KAYSVILLE -- Students in brightly colored T-shirts inundated the lunch room at Centennial Junior High School on Thursday in an effort to start what they called an "anti-bullying revolution."

As the students sat to eat their lunches, several of their peers -- all wearing fluorescent yellow T-shirts emblazoned with the words "Stand Up to Bullying" -- performed a flash mob by dancing to the front of the room and stomping to upbeat music.

The event caught the attention of the rest of the students who were eating lunch, and provided an opportunity for the group to share their message to prevent bullying.

"We decided to start this revolution because we really want people to come to this school and feel like it is a safe environment and it's a friendly environment.
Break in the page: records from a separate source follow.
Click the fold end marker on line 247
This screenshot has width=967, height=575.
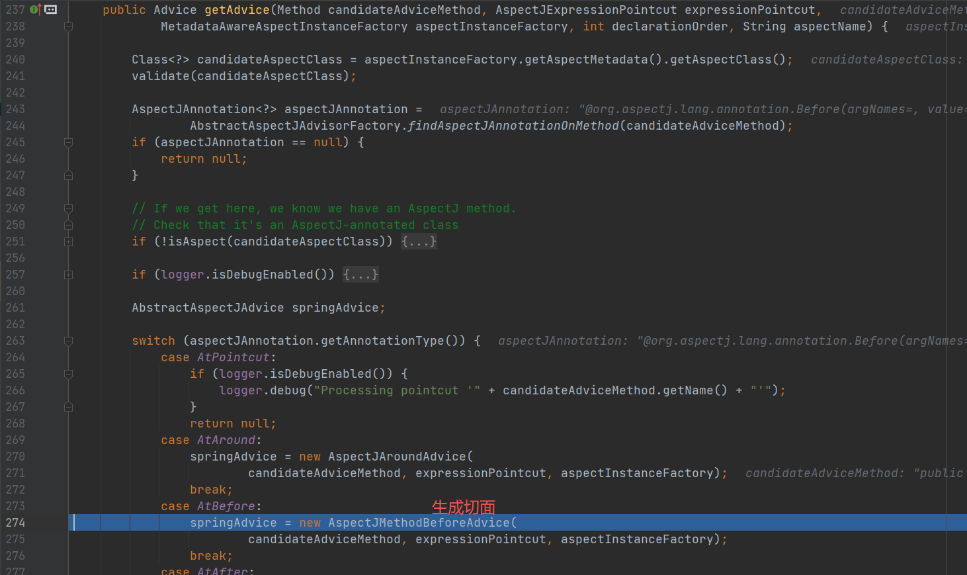pyautogui.click(x=68, y=175)
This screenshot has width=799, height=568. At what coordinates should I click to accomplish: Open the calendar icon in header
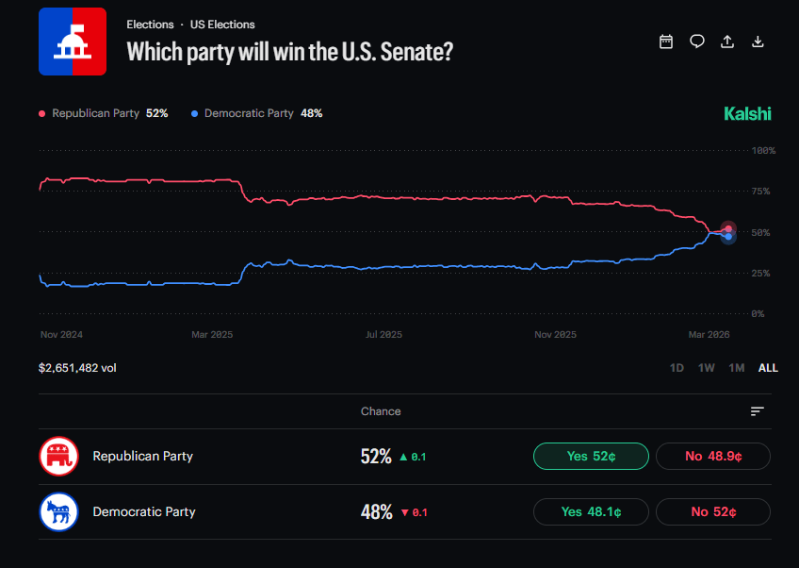click(666, 42)
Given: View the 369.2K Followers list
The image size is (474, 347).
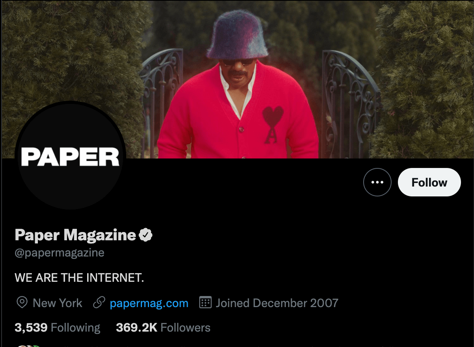Looking at the screenshot, I should (163, 328).
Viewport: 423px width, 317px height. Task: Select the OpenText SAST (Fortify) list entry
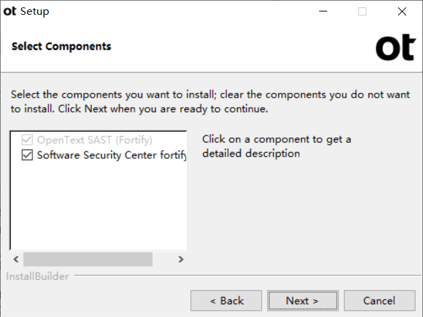click(94, 140)
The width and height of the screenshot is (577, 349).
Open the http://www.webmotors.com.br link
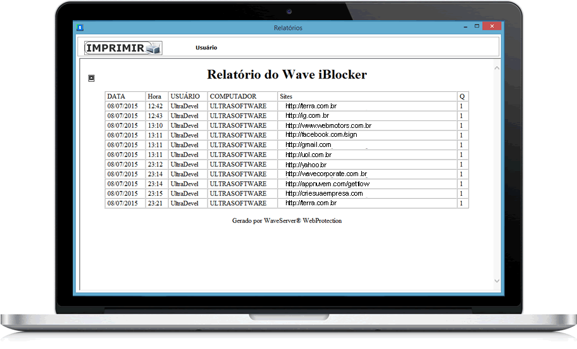(328, 125)
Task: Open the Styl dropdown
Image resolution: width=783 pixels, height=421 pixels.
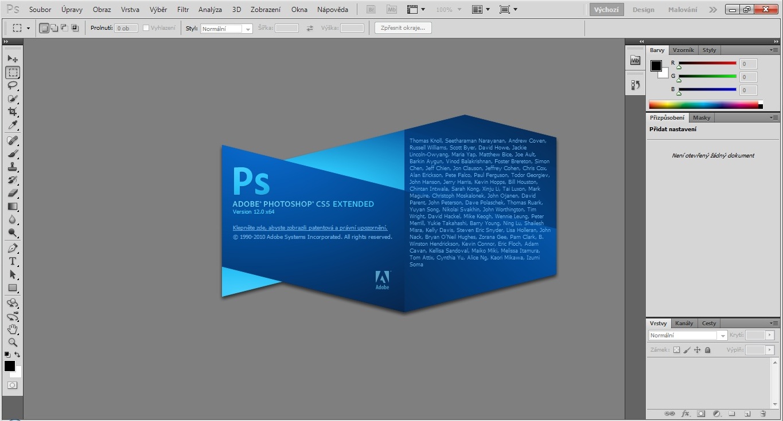Action: click(227, 29)
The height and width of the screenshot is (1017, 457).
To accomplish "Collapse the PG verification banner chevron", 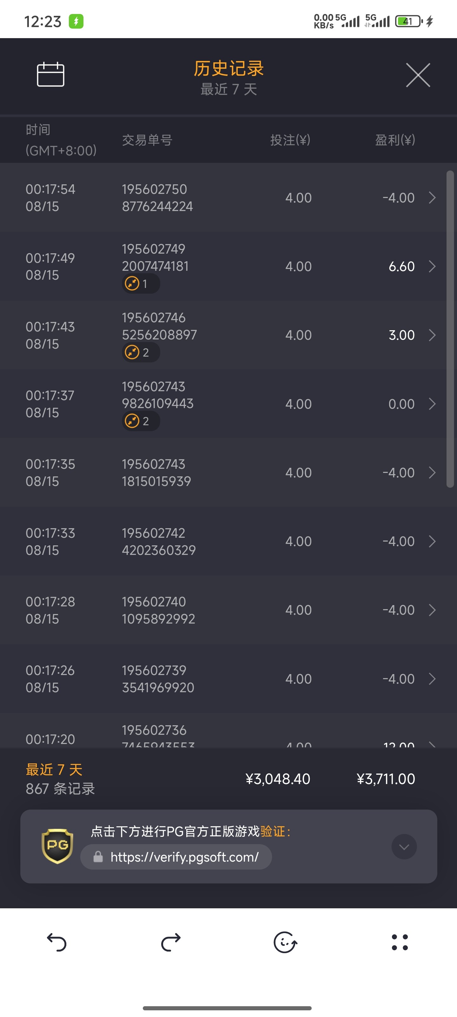I will click(404, 847).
We don't want our peers to feel alone or left out. So we thought that if every single person in this school could start their own personal revolution, it will make this a schoolwide revolution and everyone can make a difference," said Zoe Johnson, 15, student body president.

The idea for an "anti-bullying revolution" stemmed from discussions that occurred in Nicole Deaton's health classes at the school.

Deaton said that at the beginning of the school year the student body viewed a presentation from Nick Vujicic -- a motivational speaker who was born without arms or legs. Vujicic's story of overcoming his challenges to become successful and inspirational to many people inspired her students to be a positive source for change in their environment.

"We really want to set an example to everyone that you can make a change, you can be the change, and you can help others. I'm really trying to reach out to people. I'm going to stand up to people who are bullying. I want to reach out to those kids who may feel bullied or may feel alone," said Johnson.

Also involved in the flash mob presentation was Gabe Adams, a Centennial Junior High School student who Deaton said was also born without arms or legs.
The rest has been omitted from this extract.